Out of curiosity, how would a clearinghouse layer plug into this in practice? Thinking aloud, would you have an event stream of, say, EntryCreatedEvent, and the clearinghouse would provide streams of of EntryClearedEvent and EntryRejectedEvent - would you join those streams together to derive EffectiveEntry, EffectiveTransaction, PendingEntry, PendingTransaction based on whether all clearing is done on both sides?

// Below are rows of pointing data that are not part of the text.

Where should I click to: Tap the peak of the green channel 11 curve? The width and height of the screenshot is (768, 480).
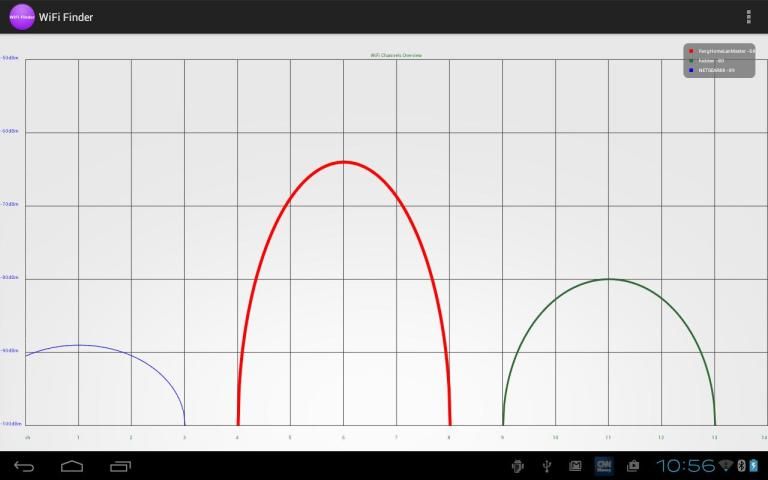coord(609,279)
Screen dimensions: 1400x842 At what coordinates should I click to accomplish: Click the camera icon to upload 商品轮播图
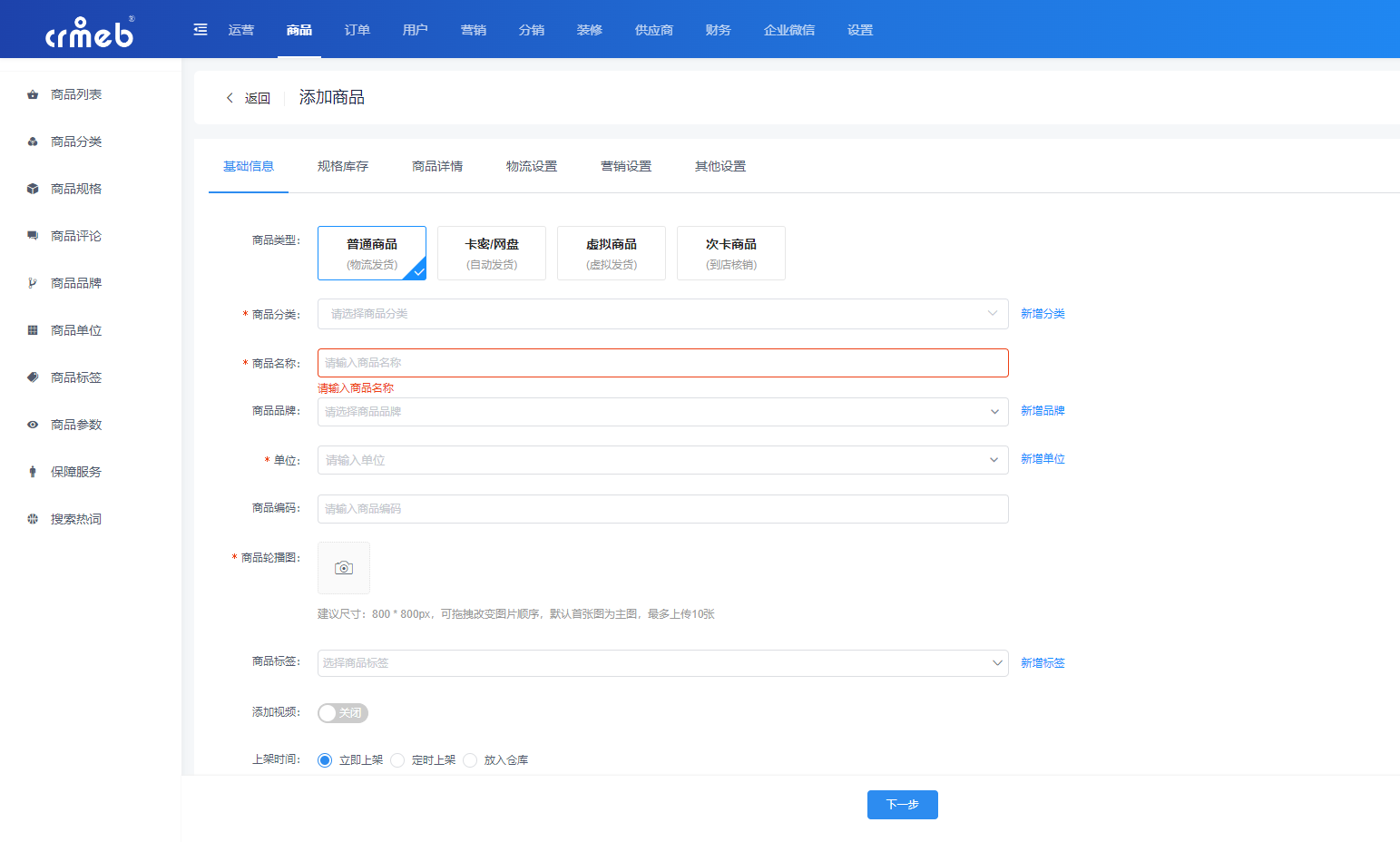coord(344,568)
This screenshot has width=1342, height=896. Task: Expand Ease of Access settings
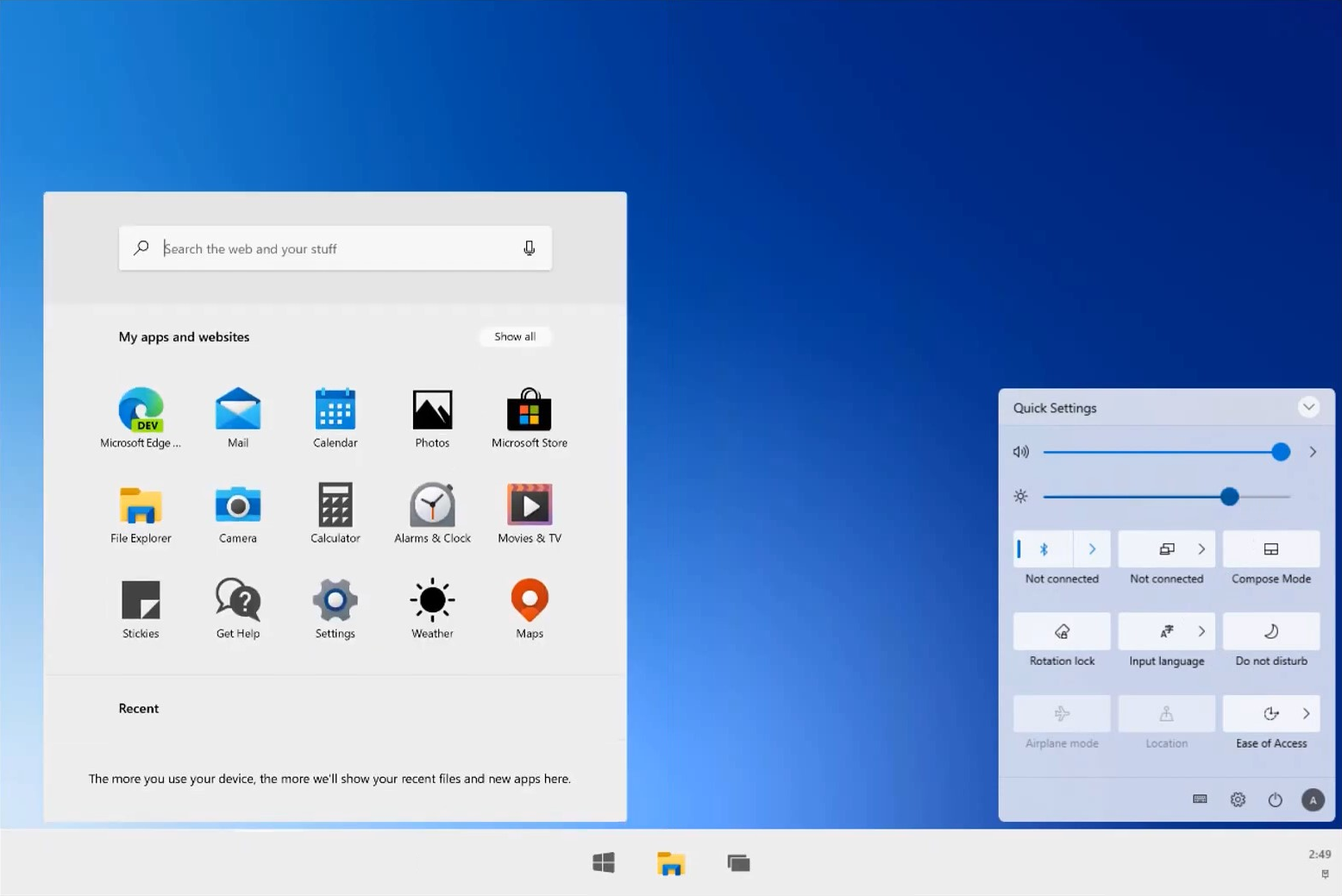tap(1306, 714)
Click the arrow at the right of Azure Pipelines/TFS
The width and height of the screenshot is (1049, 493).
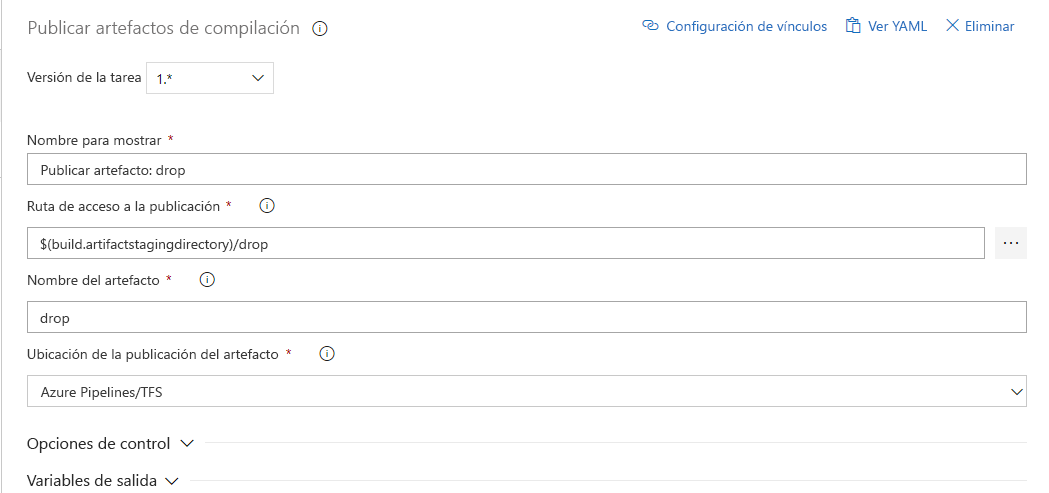point(1017,391)
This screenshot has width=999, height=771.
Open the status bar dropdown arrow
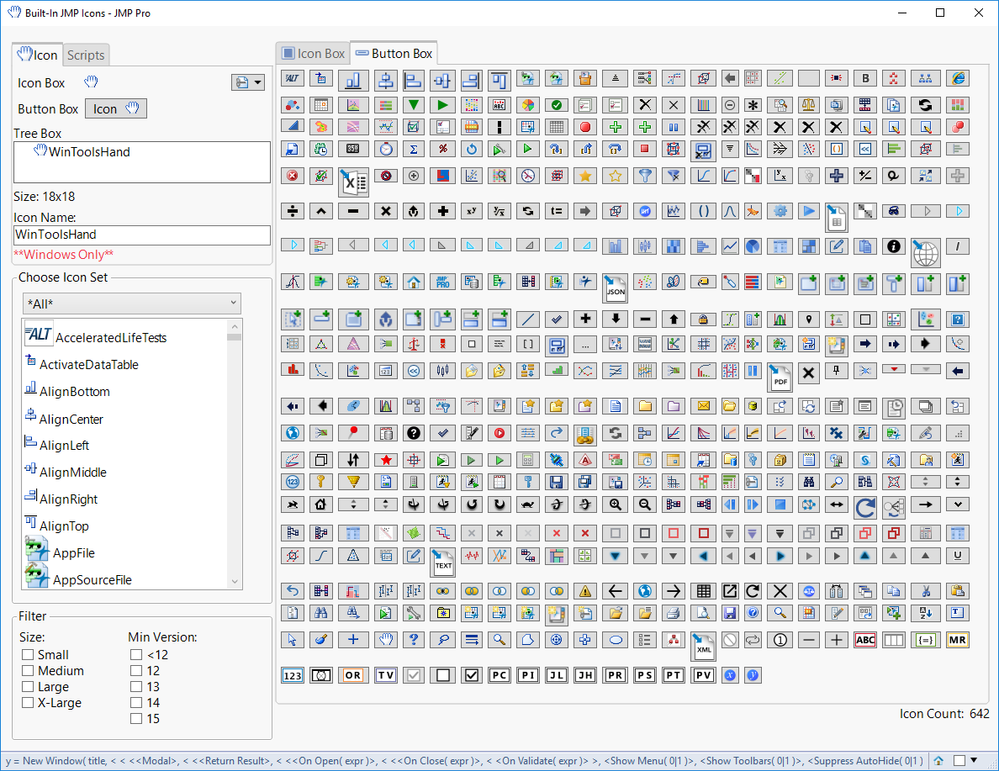(974, 760)
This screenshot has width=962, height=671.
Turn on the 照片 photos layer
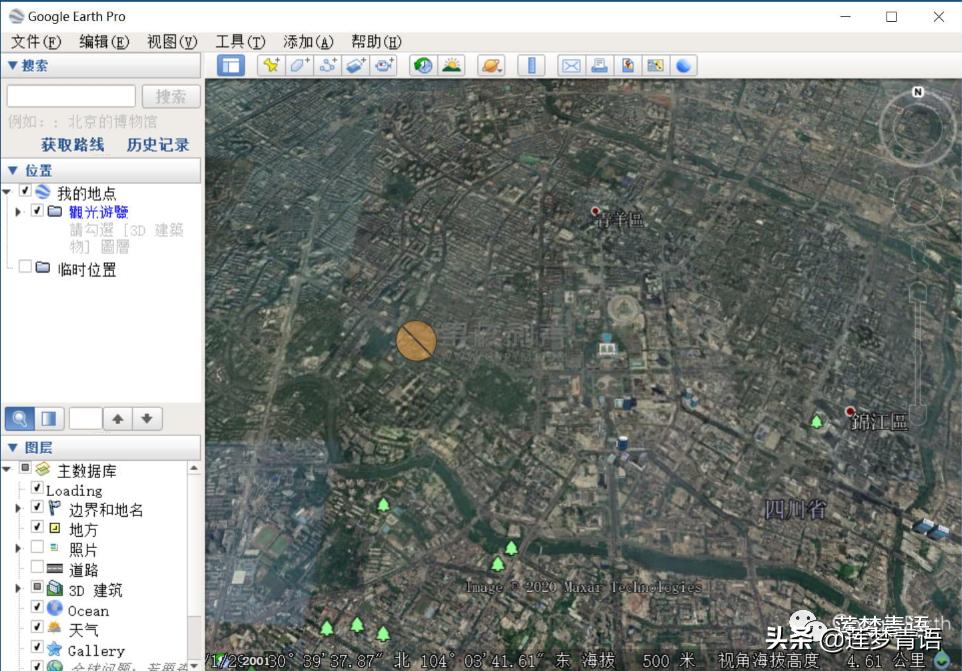(37, 547)
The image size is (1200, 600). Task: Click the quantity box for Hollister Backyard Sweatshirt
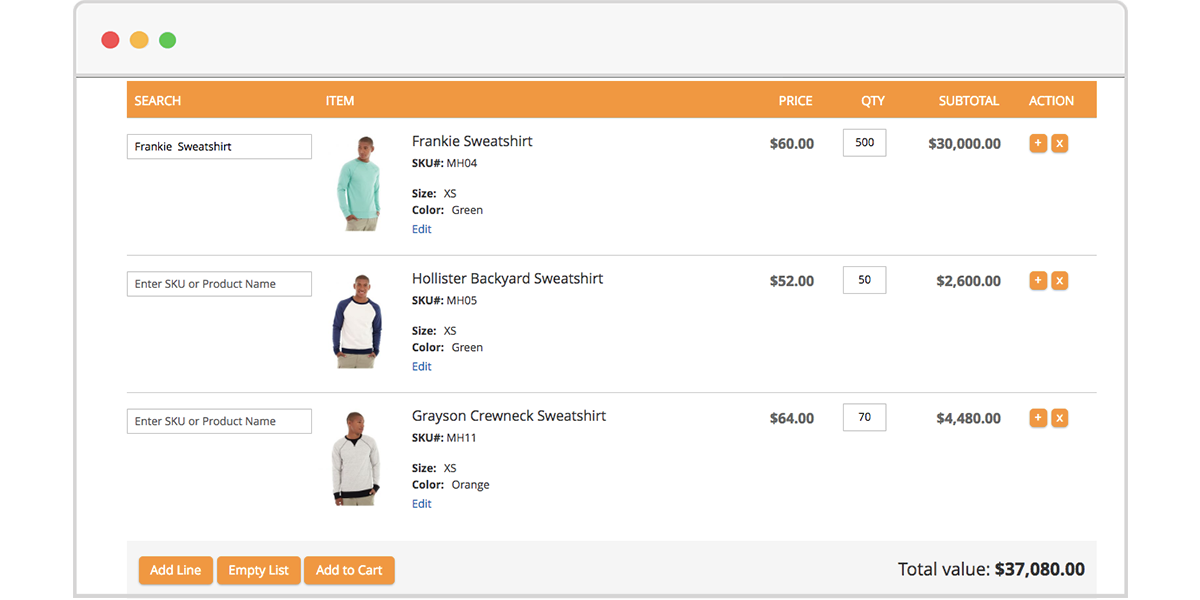(864, 280)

I would strongly advise against additional event types because the double-entry model is already an append-only journal. At most, I’d encapsulate the creation of a transaction as a structural formality for whatever event stream/bus is in use. The clearance events produced by the clearinghouse need to be more purposeful and work at a domain level for the logic to have any chance of coherent implementation. So it’s a PaymentsCleared event, note the plural because in many systems this is a batch. This is probably followed by events for the creation of records for the aggregate settlement transfers and their subsequent approvals/lodgement/lifecycle with financial institutions/treasury systems.

The most interesting projections from such an event stream are usually just Balance and PendingBalance. I wouldn’t type entries based on status, it’s just a flag (or more likely a timestamp and reason code), and transaction is not distinguished at all, its status is nominally cleared simply when all the linked entries are cleared.


I consider that first link, Accounting for Computer Scientists, as the canonical guide for computer scientists as to wtf double entry accounting is and why it's the right way to do it.


Kleppmann's Designing Data Intensive Applications is also pure gold.

Worth reading once a year imo


A Basic Introduction to Accounting[0].

[0]: https://www.winstoncooke.com/blog/a-basic-introduction-to-ac...


> On a related note: does anybody know of any good resources for programmers in payments and adjacent fields? Something like an "Accounting for Programmers"?

Get a grip on the accounting basics first. I built my own bookkeeping system with double entries and realized the design and the programming was the easy part.